The code here handles all the non-research tasks of making model (e.g. ROMS) forcing files, running the model on a remote linux cluster, and post-processing of model output. Many of the post-processing tasks, such as mooring- cast- and layer extractions, and particle tracking, are designed for other users to be able to run from the linux command line, or modify if needed.
This version is the second major release of this project, the first was called LiveOcean. This version incorporates all the things I learned building the first one. A few specifics: it uses python Path objects everywhere possible. It defaults to using NetCDF4 for all the ROMS forcing. It uses python code instead of shell scripts wherever that makes things simpler - especially in the drivers. It also uses a much more rigorous and naming and organization system. It transitions to using xarray instead of the netCDF4 module. For a very few pieces of code you also need Matlab, and these are being deprecated, so you can likely ignore this requirement.
All the instructions assume you are working from the linux (bash) command line.
Contact Parker MacCready, p.maccready@gmail.com, with any questions.
Check out today's model output at LiveOcean.
The main users of this repo are people who are in some way collaborating with me and want to use any of my forcing-generation, model-running, or post-processing tools.
All the instructions assume you are working from the linux (bash) command line. When I say "go to" I mean navigate to that place, and "do" means enter that command from the linux command line and hit return.
Anaconda is a great way to get python. We will use a minimal installation of python3 called "miniconda" and then create a conda "environment" and add required packages to it ourselves. This keeps things lightweight and less likely to suffer from package conflicts.
Go to this miniconda webpage to find the link for the "latest" installer for your platform: INSTALLERS. The "latest" is the table at the top of the page. For example, for linux it is currently: https://repo.anaconda.com/miniconda/Miniconda3-latest-Linux-x86_64.sh.
On a Mac click on the link to download the installer or copy the link address and from the command line do:
curl -O [address]
Or, from the linux command line do:
wget [address]
This will get you a file that I'll call [installer.sh]. It doesn't really matter where you put the installer. You can choose where the installation will end up when you run it.
Then if you are being really careful about security do:
sha256sum [installer.sh]
and make sure that the number matches the one from the table of installers. Note: this may only work on linux machines; I don't have sha256sum on my mac.
Next run the installer:
bash [installer.sh]
and answer yes to everything, especially "initialization". For one of my linux installations I chose to put it in /data1/parker/miniconda3, or on my Mac I put it in /Applications/miniconda3. It doesn't matter what folder you put it in. The initialization adds some lines to your ~/.bashrc or ~/.bash_profile (mac). After you "source" this you should have (base) appended to your bash prompt, and this tells you that you are in the (base) conda environment so you can run python - but not much else, yet.

• _TO BE DONE_:
A – In the setup notes, what was the first release of this project called?
B – For each statement, say whether it agrees with the setup notes, and quote the words that decide it.
(i) This version uses the netCDF4 module instead of xarray.
(ii) The sha256sum check may only work on linux machines.
(iii) It matters where the installer file is placed.
C – List every command that the setup notes give for entering at the command line, together with its argument.

• _RECORDED INFORMATION_:
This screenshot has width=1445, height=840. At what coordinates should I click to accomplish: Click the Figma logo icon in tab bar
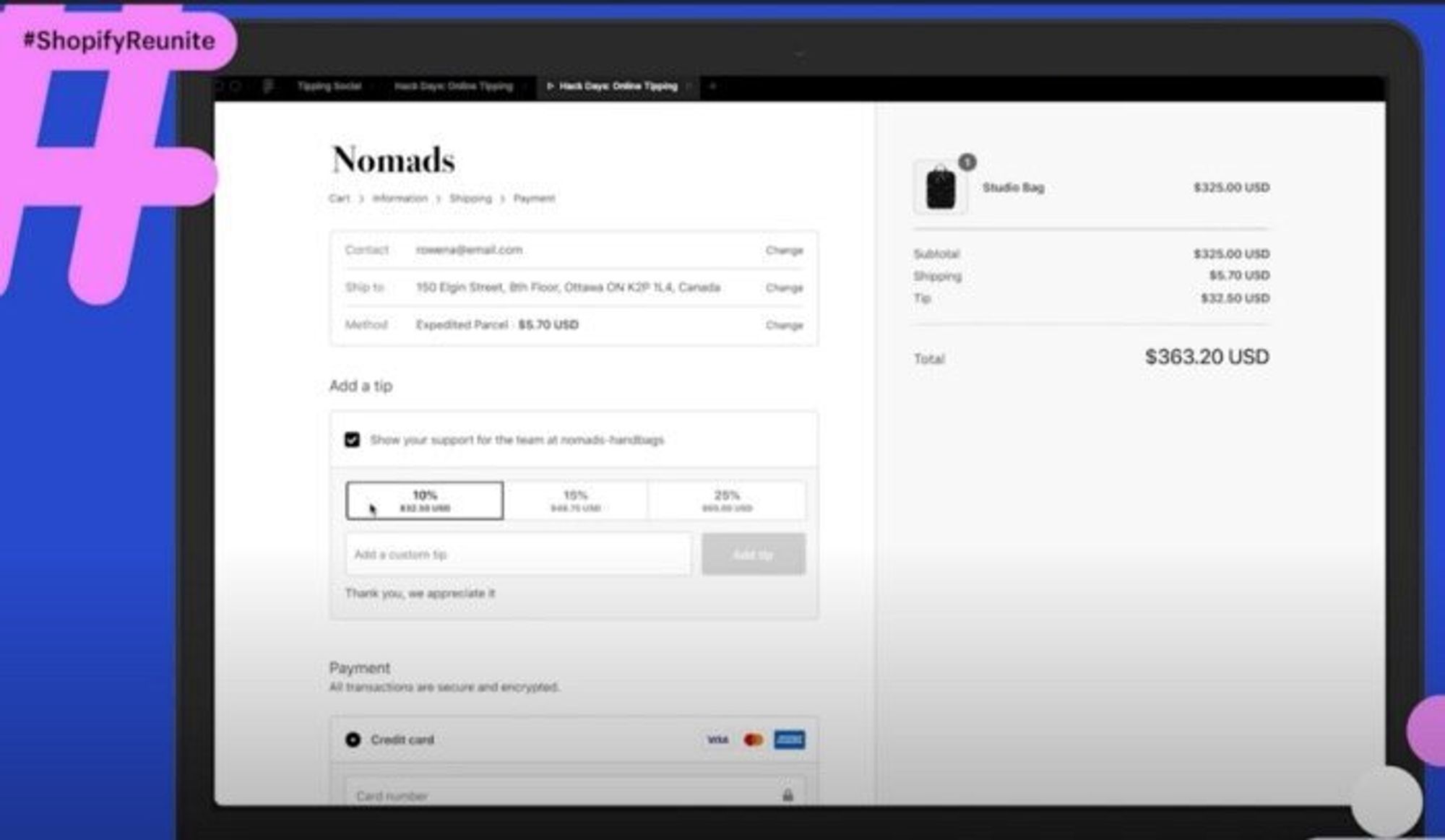(x=269, y=87)
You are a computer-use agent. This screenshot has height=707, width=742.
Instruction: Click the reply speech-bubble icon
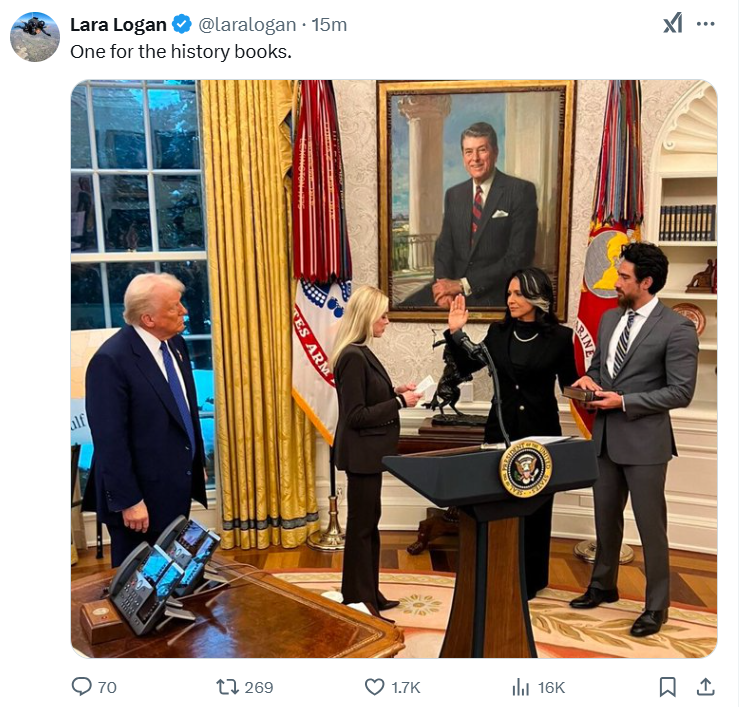[x=81, y=686]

• _EXPECTED OUTPUTS_:
A – LiveOcean

B –
(i) No: "It transitions to using xarray instead of the netCDF4 module."
(ii) Yes: "Note: this may only work on linux machines; I don't have sha256sum on my mac."
(iii) No: "It doesn't really matter where you put the installer."

C –
curl -O [address]
wget [address]
sha256sum [installer.sh]
bash [installer.sh]